Minister zdrowia Łukasz Szumowski zapowiedział, że musimy przygotować się na nową normalność, a świat jaki do tej pory znaliśmy już nie wróci. Co miał na myśli możemy się tylko obawiać, patrząc na działalność rządu w dobie pseudopandemii nie wróży to nic dobrego.

REKLAMA

Patrząc na opinie ekspertów z bardzo różnych dziedzin i obserwując rzeczywistość, myślę, że nie wrócimy do normalności, takiej jaką znamy i definiujemy w oparciu o nasze wcześniejsze doświadczenia – zapowiedział minister zdrowia.

Będziemy mieli nową normalność – dodawał. W kontekście szkolnictwa powiedział: Myślę, że epidemia zmieni obraz edukacji w Europie i na świecie, w Polsce na pewno. Dlaczego w Polsce „na pewno” skoro rząd utrzymuje, iż świetnie sobie radzi z pandemią nie zdradził.

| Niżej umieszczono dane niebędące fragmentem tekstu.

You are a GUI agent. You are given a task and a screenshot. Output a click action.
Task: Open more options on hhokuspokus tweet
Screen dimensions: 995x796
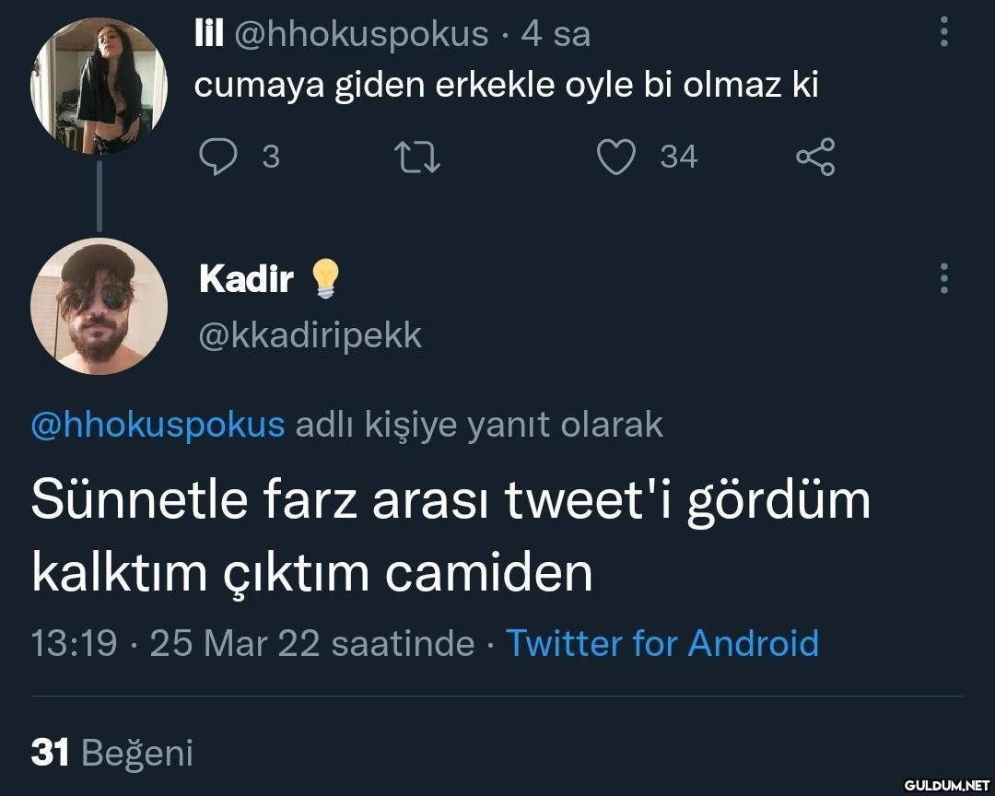coord(943,32)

Ministra denerwują ludzie bez maseczek

Doprawdy komiczne jest stwierdzenie ministra zdrowia, który jeszcze niedawno sam stwierdził, że maseczki nie nosi, iż denerwują go ludzie bez „kagańca plus” na twarzy.

Kilka razy zwracałem uwagę ludziom, i pytałem gdzie mają maseczki. Chodzi o to, by nakładać je na nos i na usta, a nie nosić w kieszeni, czy na szyi – żali się Szumowski. Minister ma jednak także powody do optymizmu z racji tego, że udało mu się skutecznie wytresować część Polaków.

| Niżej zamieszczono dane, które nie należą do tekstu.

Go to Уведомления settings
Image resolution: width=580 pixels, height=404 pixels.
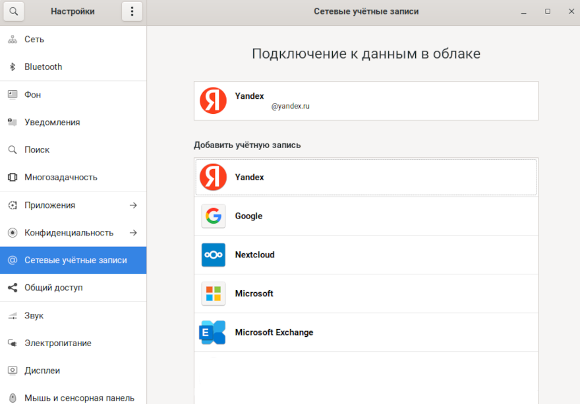pyautogui.click(x=52, y=122)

Już dziś widać, że zmianie uległ pewien standard zachowań przy spotkaniach, choćby w gronie znajomych – mówi. – Zapewne u nas w odróżnieniu od Azji maseczki nie wejdą do powszechnego użytku na dłużej, ale niektórzy zapewne będą je nadal nosić – dodaje zmęczony minister.